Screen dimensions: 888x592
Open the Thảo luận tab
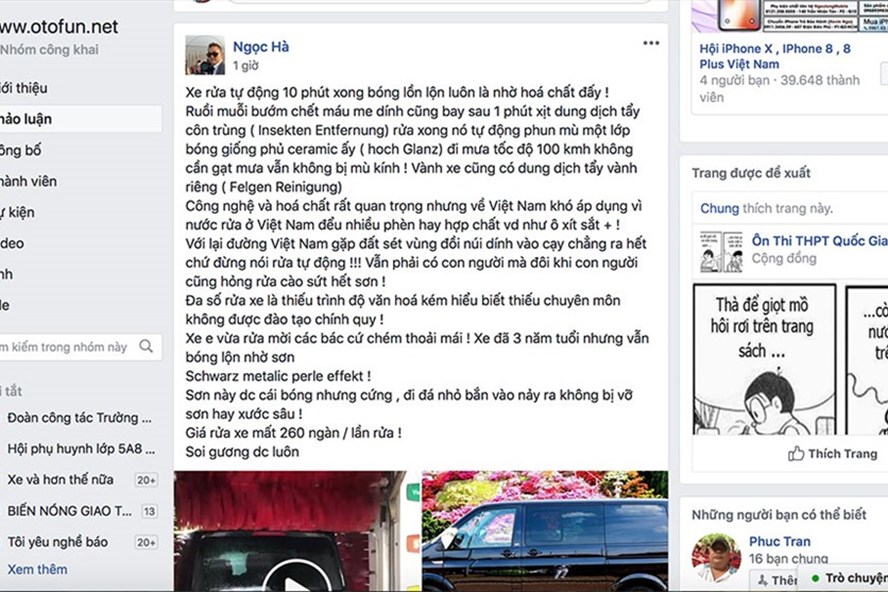coord(26,119)
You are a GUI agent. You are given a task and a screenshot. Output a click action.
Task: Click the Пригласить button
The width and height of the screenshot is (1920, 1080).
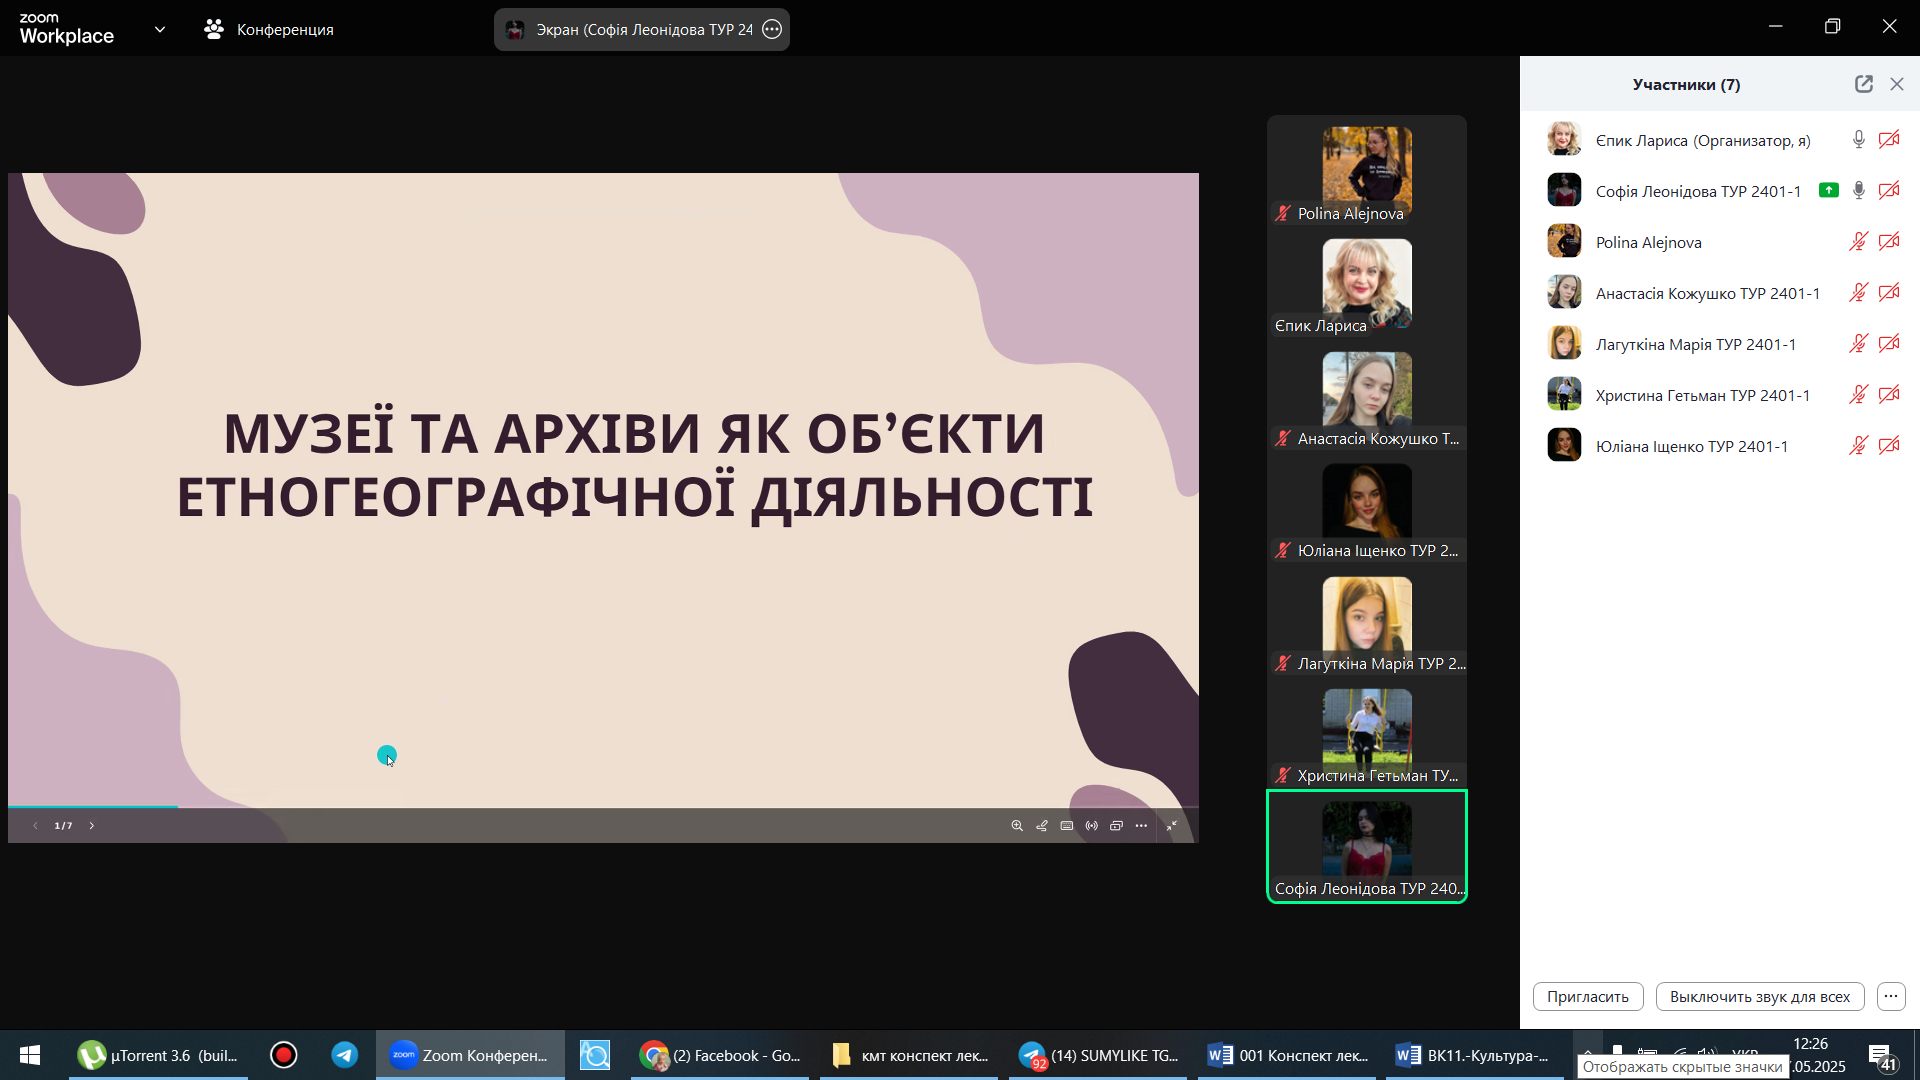1588,997
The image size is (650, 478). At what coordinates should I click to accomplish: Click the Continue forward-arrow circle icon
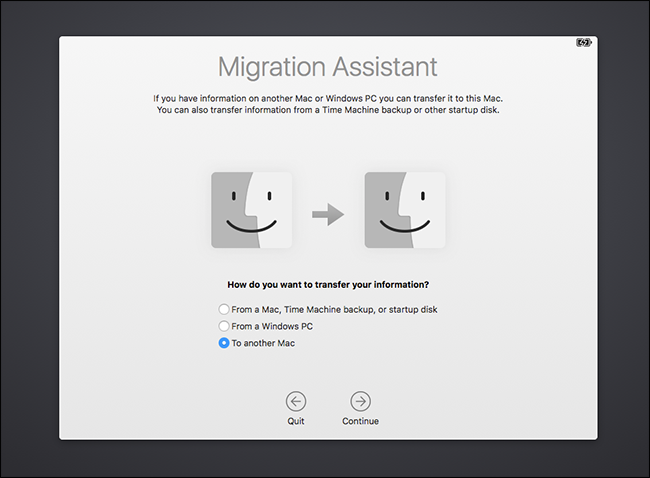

──────

▶ TASK DESCRIPTION: Output the stretch of items from the line containing "You are a GUI" through the end of the items, reproduced verbatim, with the pictures omitted.

▶ SOLUTION FOR THIS PROBLEM:
You are a GUI agent. You are given a task and a screenshot. Output a click action.
Task: Click the Пригласить button
The width and height of the screenshot is (1920, 1080).
1588,997
The image size is (650, 478). At what coordinates should I click to accomplish: Click the Continue forward-arrow circle icon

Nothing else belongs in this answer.